Now is also an excellent time to make a case to leadership about the importance of investing in emergency management. For the reasons I’ve outlined above, you can argue that additional full-time staff support is needed–we can’t possibly support constant response and a ballooning recovery while also providing top notch preparedness and planning programs. Strong emergency management programs are also more critical than ever with the eye of the media watching so closely. While budgets are extremely constrained across all organizations, creative solutions are possible. Leadership can consider shifting staff responsibilities from positions that have seen a reduced workload due to COVID, like those that manage conferences, special events, sporting or tourism activities that have ceased.

Destruction from the 2017 Thomas Fire in Ventura County.

When this first started, we hoped that it would be over relatively quickly. Past pandemics in our lifetimes have never caused such prolonged disruptions to our lives. But as the year has worn on and we’ve seen multiple resurgences of disease transmission here in Southern California I know that the pandemic is here to stay for the foreseeable future, and this fact has permanently shifted our world. For the fourth year in a row California is experiencing an incredibly destructive wildfire season which has only just begun.
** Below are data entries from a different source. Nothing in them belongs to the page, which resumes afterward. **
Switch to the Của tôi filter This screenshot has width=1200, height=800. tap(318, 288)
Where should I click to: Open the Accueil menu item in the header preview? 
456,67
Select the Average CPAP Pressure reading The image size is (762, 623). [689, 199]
Just in the last month we have seen 3 of the top 4 largest wildfires in the state’s history burn over 3 million acres. That is unprecedented. The Cedar Fire held the title for 14 years, before being overtaken by the Thomas Fire which only stayed in first place for seven months before the Mendocino Complex Fire eclipsed it. That was only two years ago.

Photo by Fré Sonneveld on Unsplash

In response to the fact that many of these devastating fires have been started by electrical equipment failure, our utility companies have instituted preemptive power shut offs under the guise of public safety during fire weather events. While it may be well intentioned, the result is that we now have additional disruptions in the pandemic era when the workforce has shifted to a remote environment. These disruptions often proceed the actual wildfire disasters that inevitably seem to break out despite these protective measures. We have activations for PSPS, on top of activations for the pandemic, on top of wildfire activations. These types of weather induced phenomena will only increase in frequency as the earth’s climate permanently shifts due to human activity. We are predicted to see more frequent and longer heat waves in 21st century California, precipitation will become less frequent yet more intense, likely triggering debris flow hazards on our charred hillsides.
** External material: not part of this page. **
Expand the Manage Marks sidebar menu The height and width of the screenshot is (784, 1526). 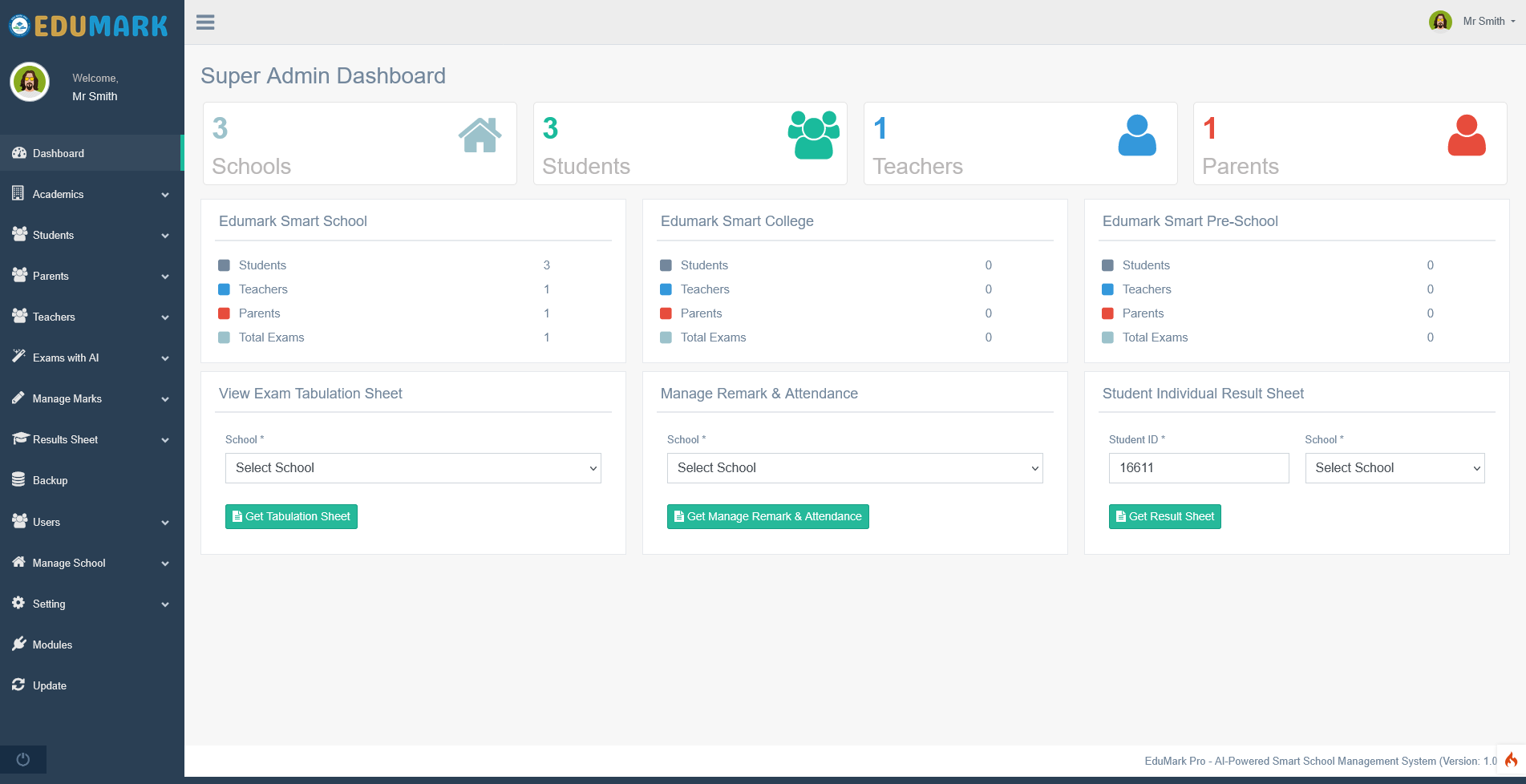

The disasters of this brave new world are dominated by constant hazards and stressors. The underlying culprit, climate change, which will  trigger further public health crises as air quality continues to deteriorate and bring widespread respiratory impacts. Environmental inequities will further exacerbate social tensions due to systemic racism, which we have seen as a prominent stressor in 2020. Many EOC’s were activated for the resulting civil unrest in urban centers throughout the United States this year. Like the pandemic, these demonstrations are with us for the forseeable future while lawmakers mold and debate policy changes and America’s culture slowly shifts. Emergency managers are faced directly with coordinating resources for people experiencing homelessness in the pandemic, which has compounded this pre-existing social stressor. Substance abuse, domestic violence and suicide rates have also skyrocketed during the pandemic, further complicating social services. Managing these constant stressors and maintaining an active state of response will continue to be our new normal.

This year has truly ushered in a new paradigm within emergency management. Like it or not, the disaster cycle concept can no longer guide us. During these times, we must think critically on how to adapt our field to best meet changing needs. We must work together in tandem with our leadership to rise to the many challenges of this new and hazardous world.